- INPUT DATA -
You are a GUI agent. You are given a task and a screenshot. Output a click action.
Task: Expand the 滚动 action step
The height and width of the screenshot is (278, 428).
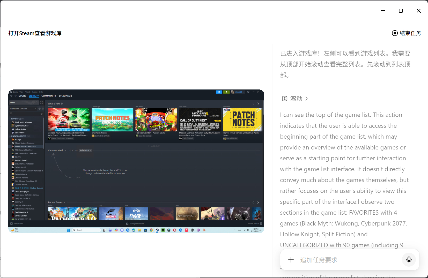[x=295, y=99]
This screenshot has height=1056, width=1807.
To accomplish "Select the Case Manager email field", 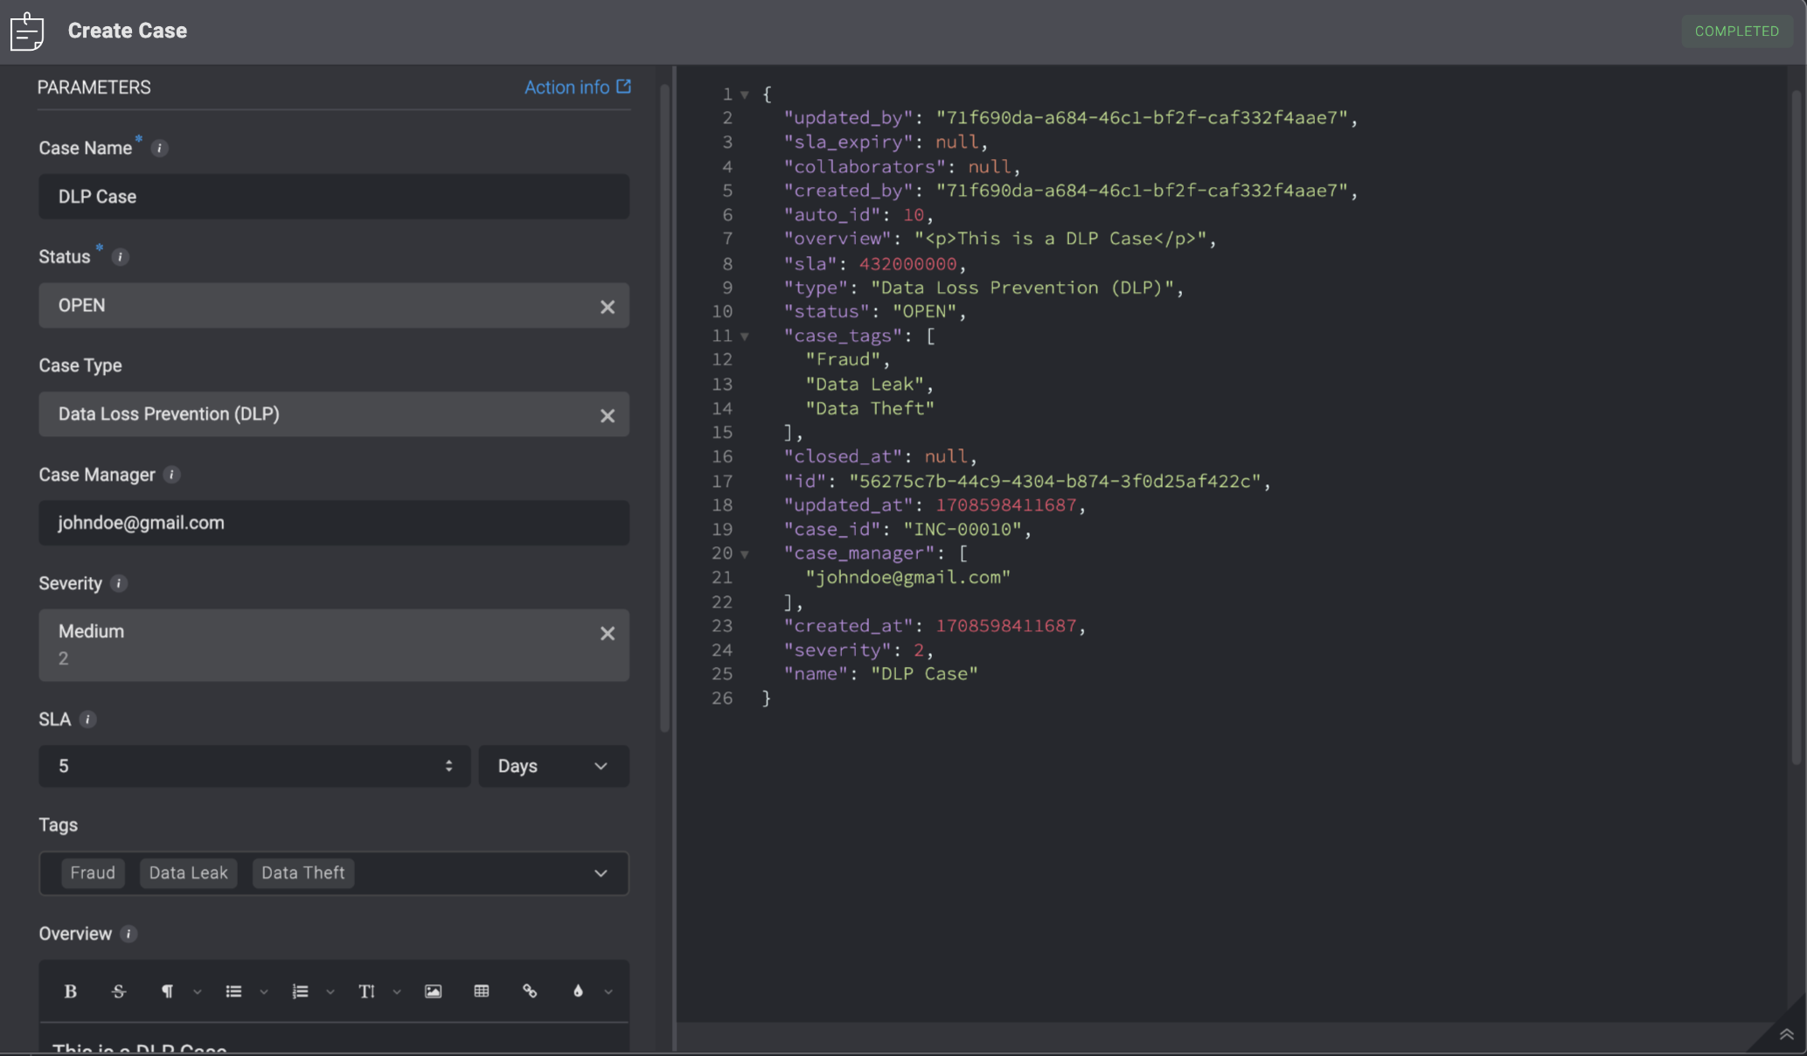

- AIM OF THE TASK -
Output the entries above exactly, without their pictures.

- TASK OUTPUT -
You are a GUI agent. You are given a task and a screenshot. Output a click action.
Task: Expand the 滚动 action step
The height and width of the screenshot is (278, 428).
[x=295, y=99]
This screenshot has height=1056, width=1807.
To accomplish "Select the Case Manager email field", 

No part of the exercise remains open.